Bancarotta da 2,7 milioni: nei guai imprenditore

Bancarotta fraudolenta con distrazione di 2,7 milioni di euro: disposto il divieto di esercitare attività d’impresa per un imprenditore livornese, sequestrati conti correnti e un appartamento. Nel mirino è finita anche due società lucchesi che, per l’accusa, sarebbe collegata all’imprenditore. I militari del comando provinciale della Guardia di Finanza di Livorno hanno dato esecuzione ad un’ordinanza, emessa dal gip del Tribunale, Antonio Pirato, di applicazione della misura interdittiva del divieto temporaneo di esercitare attività imprenditoriale e ricoprire uffici direttivi in persone giuridiche e imprese, nei confronti di un livornese settantenne, domiciliato in provincia di Pisa, per le ipotesi di reato di bancarotta fraudolenta patrimoniale.

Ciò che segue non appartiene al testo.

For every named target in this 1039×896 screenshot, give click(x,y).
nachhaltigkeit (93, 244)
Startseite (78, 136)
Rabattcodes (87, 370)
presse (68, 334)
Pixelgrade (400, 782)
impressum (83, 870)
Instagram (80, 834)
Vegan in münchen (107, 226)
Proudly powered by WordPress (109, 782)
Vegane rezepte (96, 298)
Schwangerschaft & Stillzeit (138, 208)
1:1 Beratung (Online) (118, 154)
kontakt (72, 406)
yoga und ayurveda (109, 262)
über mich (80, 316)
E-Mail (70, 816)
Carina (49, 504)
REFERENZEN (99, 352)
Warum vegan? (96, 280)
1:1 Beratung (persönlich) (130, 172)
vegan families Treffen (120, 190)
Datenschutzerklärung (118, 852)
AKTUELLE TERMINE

Le indagini dirette dalla Procura della Repubblica (titolare dell’inchiesta il pm Daniele Rosa) sono scaturite dagli sviluppi di una verifica fiscale eseguita da militari del nucleo di polizia tributaria di Livorno nei confronti di una società, con sede nel capoluogo labronico, operante nel settore del commercio di autovetture, sottoposta alla procedura di concordato preventivo, omologato dal Tribunale labronico il 18 gennaio 2015. Le attività ispettive e le successive investigazioni di polizia giudiziaria hanno consentito di ricostruire più analiticamente le cause della crisi e del dissesto economico che avevano portato la società – di cui l’imprenditore livornese è stato l’amministratore unico fino al 30 dicembre scorso – al conseguimento di una perdita d’esercizio, nell’anno 2012, per circa 2 milioni di euro (con impossibilità di ricapitalizzazione da parte dei soci) ed all’approvazione dei bilanci per gli anni 2013 e 2014, con un giudizio fortemente negativo da parte dell’organo di controllo.

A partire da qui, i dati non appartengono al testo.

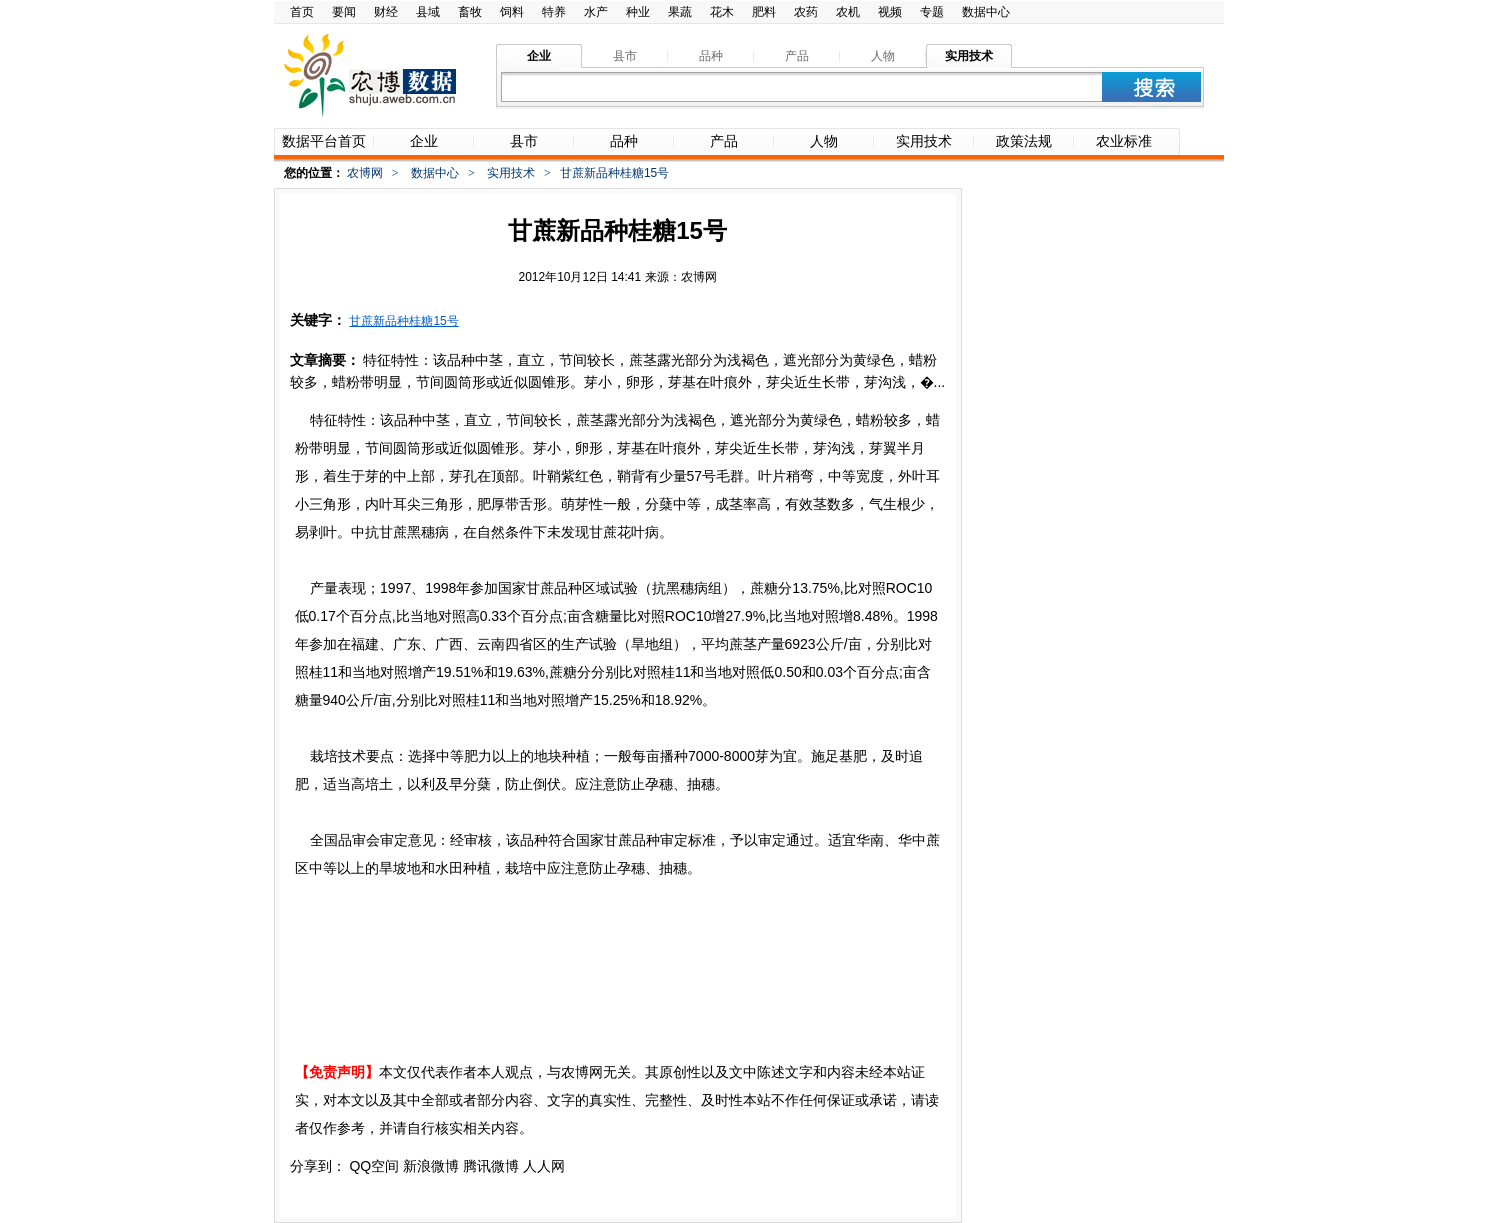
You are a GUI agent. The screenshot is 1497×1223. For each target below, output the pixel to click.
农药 (806, 12)
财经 (386, 12)
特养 (554, 12)
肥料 (764, 12)
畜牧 (470, 12)
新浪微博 (431, 1166)
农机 (848, 12)
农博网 (365, 173)
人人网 (544, 1166)
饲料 (512, 12)
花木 (722, 12)
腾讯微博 (491, 1166)
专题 (932, 12)
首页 (302, 12)
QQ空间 (374, 1166)
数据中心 (986, 12)
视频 (890, 12)
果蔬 (680, 12)
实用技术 (511, 173)
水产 (596, 12)
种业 (638, 12)
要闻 (344, 12)
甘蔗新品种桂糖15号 (403, 321)
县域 (428, 12)
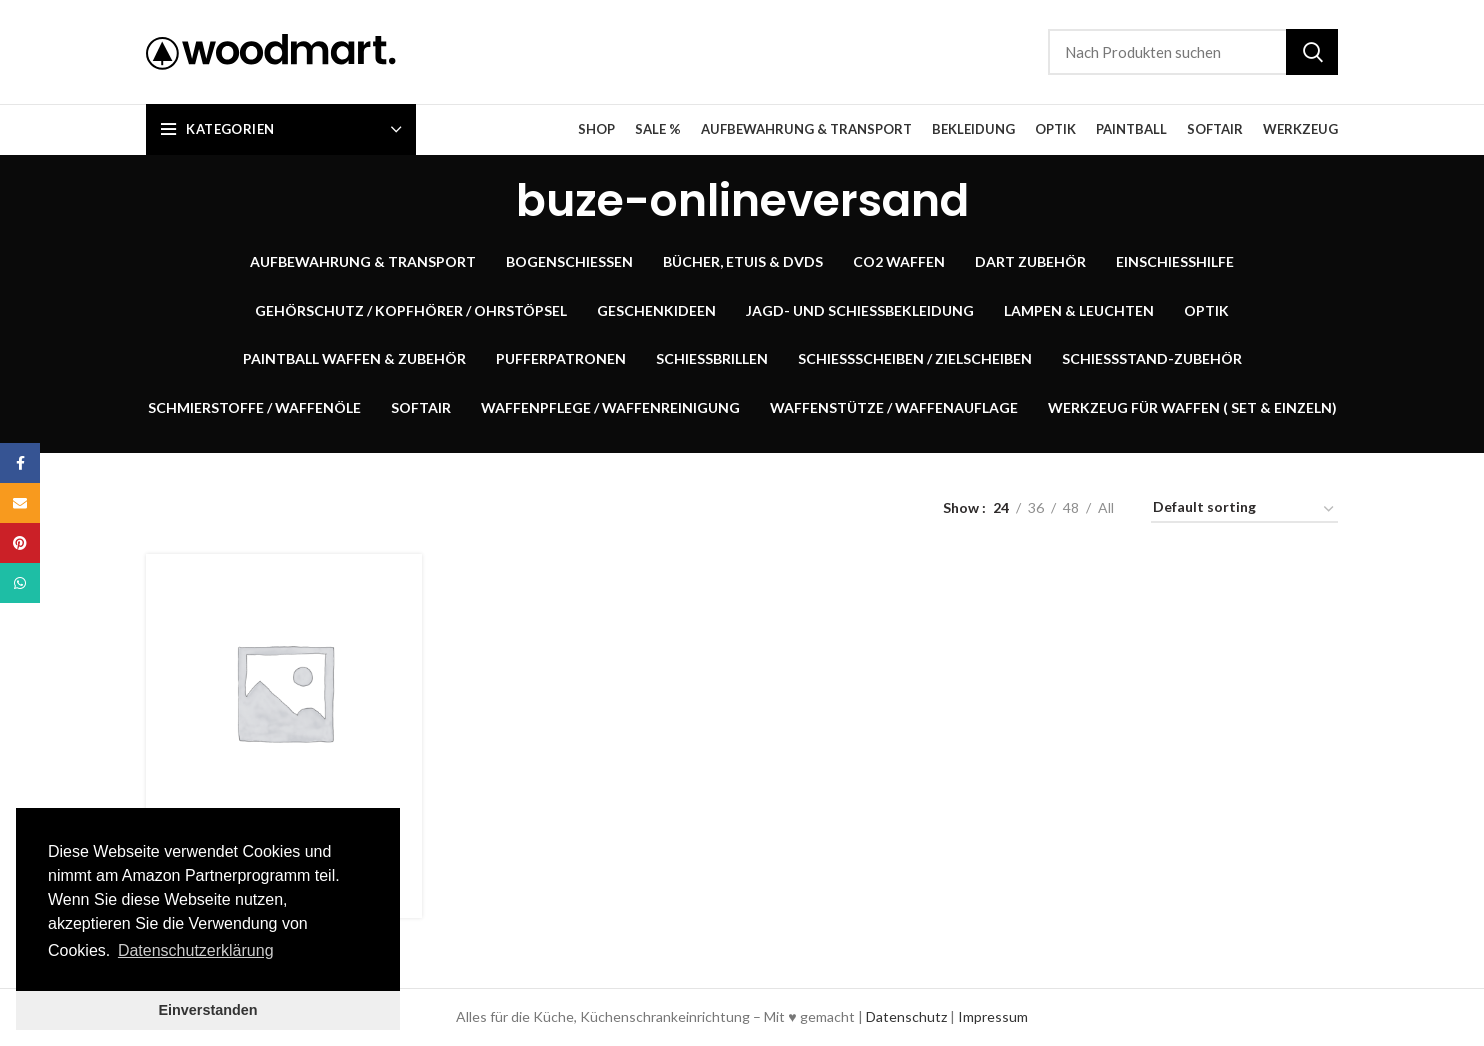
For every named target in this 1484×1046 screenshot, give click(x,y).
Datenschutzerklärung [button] (196, 950)
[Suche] (1193, 52)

In sintesi, sono stati appurati fatti di bancarotta fraudolenta patrimoniale con la complessiva distrazione di denaro per circa 2,7 milioni di euro, che sarebbero avvenuti, a partire dal 2006, attraverso tre differenti condotte illecite.

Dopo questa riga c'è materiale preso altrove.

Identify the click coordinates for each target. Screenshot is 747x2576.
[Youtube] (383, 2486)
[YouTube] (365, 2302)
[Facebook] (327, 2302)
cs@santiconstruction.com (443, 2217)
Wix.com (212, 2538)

La prima condotta afferisce, spiegano gli investigatori, al mancato incasso di crediti per circa 2 milioni di euro vantati dalla società oggi in concordato nei confronti di tre imprese (di cui due con sede a Lucca), operanti nel medesimo settore commerciale o, comunque, in settori attigui, riconducibili (direttamente o indirettamente) sempre allo stess livornese, raggiunto da misura cautelare personale. Si tratta di somme concesse sotto forma di prestiti/aiuti economici o di deposito cauzionale, senza un piano di rientro, accordi scritti, una plausibile logica economica e senza promuovere alcuna azione per il recupero, anche parziale, dei crediti vantati, così depauperando parte del patrimonio aziendale.